In addition, in FIG. 1, the wall surface of the groove 200a has a stepped design and a continuous ring 200b extending inward is provided on the wall surface near the top of the groove 200a, which can enable the third package body 400 to be locked and locked, thereby improving The fatigue life of the power element 10. However, the present invention is not limited to this. The wall surface of the groove 200a may also be a smooth surface or have other designs.

4 is a schematic cross-sectional view of a power device according to another embodiment of the invention. FIG. 5 is a schematic top view of FIG. 4. For clarity, some components of the power element are omitted in FIG. 5.

Please refer to FIGS. 4 and 5 at the same time. The power element 20 is similar to the power element 10 described above. The difference between the two is that the conductive spacer 340 ′ and the first terminal 100 ′ are integrally formed. As for the connection relationship and materials of the remaining components It is described in detail in the first embodiment, so it will not be repeated in the following. In this embodiment, by integrally forming the conductive spacer 340' and the first terminal 100', the second package 360 as in the power device 10 can be omitted, and the third package 400 can be used to cover the pre-molded transistor The chip 310, the control element 320, the capacitor 330, the conductive spacer 340', and a portion of the first terminal 100' further simplify the manufacturing process.

6 is a schematic cross-sectional view of a power device according to another embodiment of the invention. 7 is a schematic plan view of FIG. 6. For the sake of clarity, some components of the power element are omitted in FIG. 7. 8A and 8B are schematic diagrams of the front and back sides of a preformed transistor wafer according to yet another embodiment of the invention.

6-8B at the same time, the power element 30 is similar to the power element 10 described above, wherein the difference between the two is that the control element 320, the capacitor 330 and the conductive gap are omitted between the second terminal 200 and the first terminal 100" The connection relationships and materials of the other components, such as the object 340, have been described in detail in the first embodiment, so they will not be repeated here.

In this embodiment, the first terminal 100'' and the second terminal 200 are electrically connected to the transistor 312''. For example, the first terminal 100'' and the second terminal 200 are electrically connected to the first electrode 3121'' and the second electrode 3122'' of the transistor 312'', respectively.

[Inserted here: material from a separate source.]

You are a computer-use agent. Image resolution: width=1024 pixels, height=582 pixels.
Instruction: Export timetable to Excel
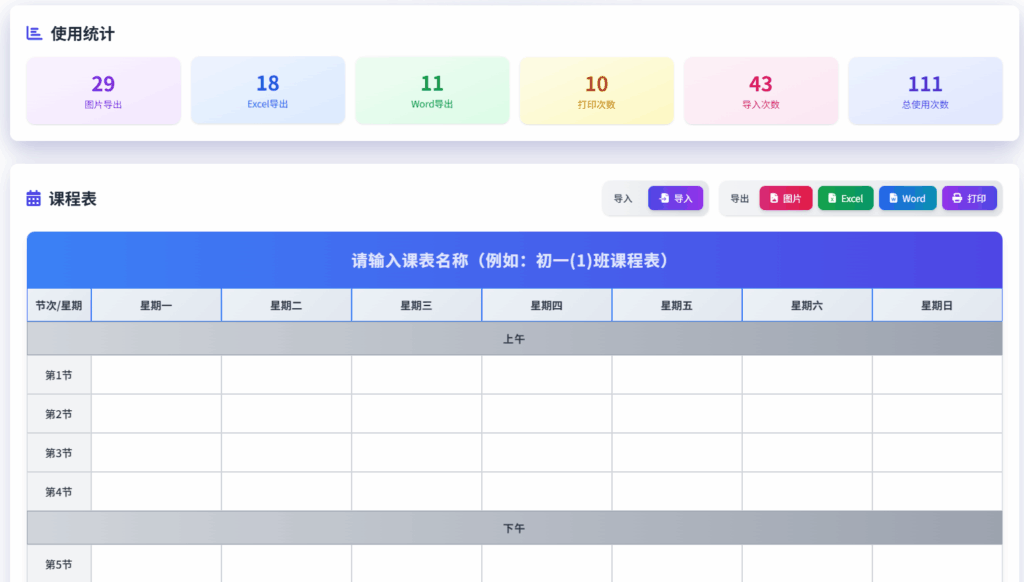(845, 198)
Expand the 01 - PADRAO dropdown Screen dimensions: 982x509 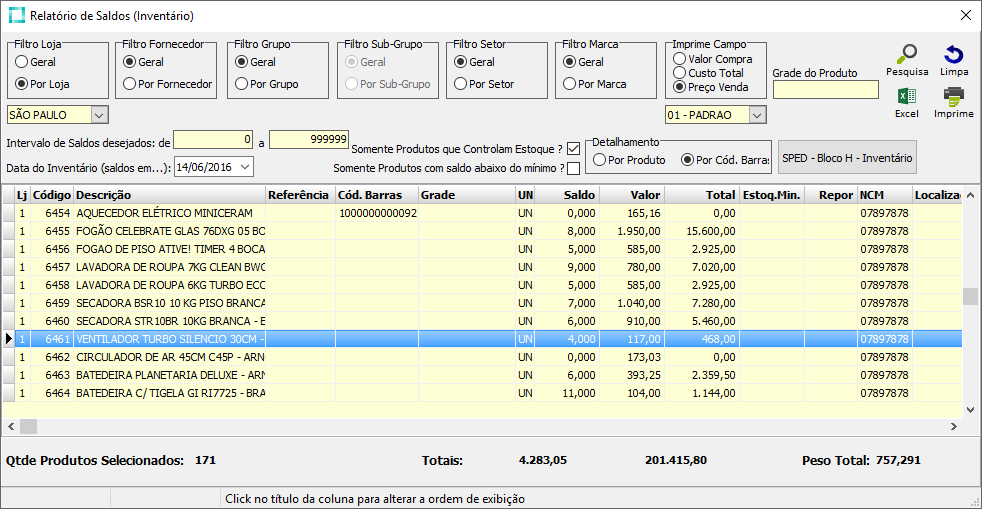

In other words, the base 110'' of the first terminal 100'' substantially contacts the exposed first electrode 3121'' directly, or contacts the exposed first electrode 3121'' through the bonding material 350. Thereby, the power device 30 with a simplified process can be obtained.

In another embodiment, the preformed transistor wafer 310 may further include a patterned circuit layer 314 electrically connected to the first electrode 3121'. The first terminal 100'' is electrically connected to the first electrode 3121' through the patterned circuit layer 314 exposed by the first package 316. In other words, the base portion 110'' of the first terminal 100'' substantially contacts the exposed patterned wiring layer 314 directly, or contacts the exposed patterned wiring layer 314 through the bonding material 350. Thereby, the power device 30 with a simplified process can be obtained.

In the present invention, the power element 10, the power element 20, and the power element 30 described above can be applied to the rectifier element of the vehicle generator, and thereby improve the efficiency of the rectifier element of the vehicle generator.

In summary, in the power device for the rectifier of the present invention, the circuit system is directly joined to the control device by the pre-formed transistor chip, so a circuit system with a low on-resistance can be obtained, thereby reducing the V _{F of the} power device. In this way, the power conversion loss is greatly reduced to improve the efficiency of power components used in the rectifier.

Although the present invention has been disclosed as above with examples, it is not intended to limit the present invention. Any person with ordinary knowledge in the technical field can make some changes and modifications without departing from the spirit and scope of the present invention. The scope of protection of the present invention shall be subject to the scope defined in the appended patent application.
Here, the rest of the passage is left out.